TASK TO CARRY OUT → In the entries below, repeat only the lines between those holding "Task: Open the" and "Task: Click the redacted", inclusive. Leave pictures out.

MATERIAL FOR THIS EXERCISE →
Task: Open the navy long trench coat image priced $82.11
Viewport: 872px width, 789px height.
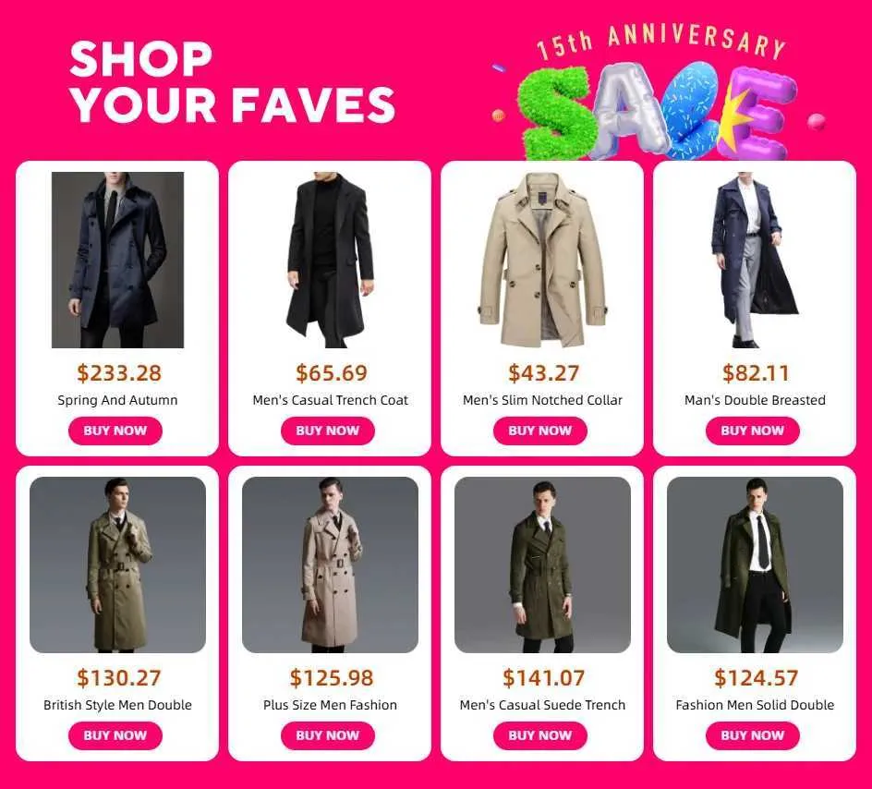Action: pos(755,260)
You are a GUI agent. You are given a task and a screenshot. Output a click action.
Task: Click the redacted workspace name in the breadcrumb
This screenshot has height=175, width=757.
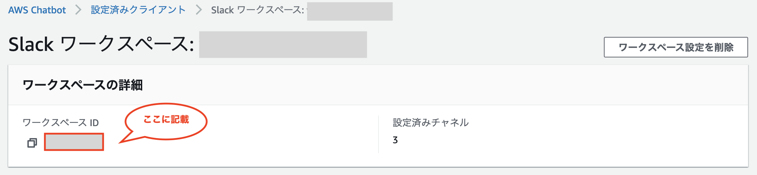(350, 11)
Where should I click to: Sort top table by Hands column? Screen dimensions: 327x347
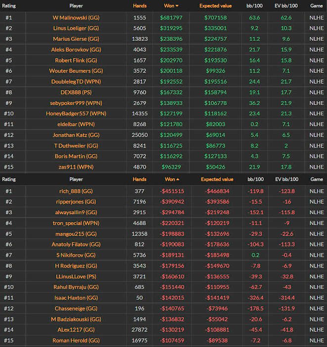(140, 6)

* * *

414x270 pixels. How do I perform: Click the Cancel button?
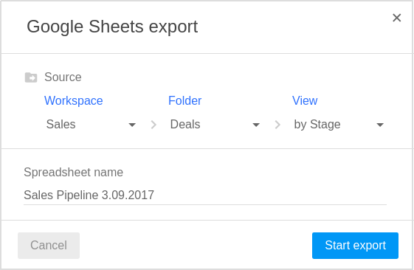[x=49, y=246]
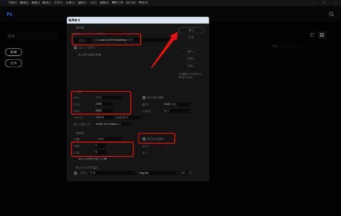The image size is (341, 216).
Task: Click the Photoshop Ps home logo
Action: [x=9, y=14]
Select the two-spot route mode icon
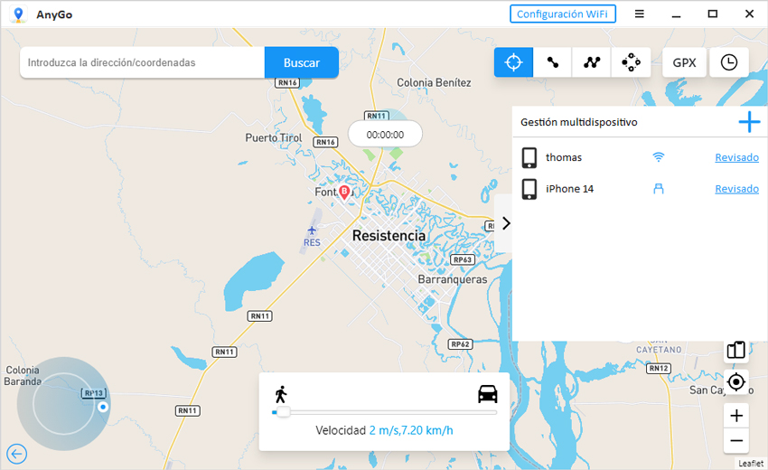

==

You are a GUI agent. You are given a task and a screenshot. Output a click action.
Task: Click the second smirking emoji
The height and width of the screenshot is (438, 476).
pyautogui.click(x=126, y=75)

ANSWER TO THE PROBLEM →
Task: Open the navy long trench coat image priced $82.11
Viewport: 872px width, 789px height.
Action: pos(755,260)
You are a GUI agent. You are given a task and a screenshot. Output a click action.
Task: Click the redacted workspace name in the breadcrumb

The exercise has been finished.